GOAL:
Arrange the data starting at the line containing "The width and height of the screenshot is (1278, 549)." and ending at the line containing "Tap the Link" as a Markdown table with the columns Row and Content, where Row holds a running number and Content holds the line itself. Omit blank lines and include no other lines.

** start DATA SHOWN **

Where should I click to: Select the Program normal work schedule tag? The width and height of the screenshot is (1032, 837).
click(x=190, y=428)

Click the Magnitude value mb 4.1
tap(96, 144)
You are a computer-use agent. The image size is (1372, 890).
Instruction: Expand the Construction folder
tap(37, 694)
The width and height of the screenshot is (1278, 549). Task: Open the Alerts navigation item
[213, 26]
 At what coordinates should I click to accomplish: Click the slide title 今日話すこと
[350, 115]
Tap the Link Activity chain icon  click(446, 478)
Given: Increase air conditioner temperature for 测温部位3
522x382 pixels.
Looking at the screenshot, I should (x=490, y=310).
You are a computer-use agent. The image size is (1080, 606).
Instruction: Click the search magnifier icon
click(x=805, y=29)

** end DATA SHOWN **

TASK SOLUTION:
| Row | Content |
|---|---|
| 1 | The width and height of the screenshot is (1278, 549). Task: Open the Alerts navigation item |
| 2 | [213, 26] |
| 3 |  At what coordinates should I click to accomplish: Click the slide title 今日話すこと |
| 4 | [350, 115] |
| 5 | Tap the Link Activity chain icon  click(446, 478) |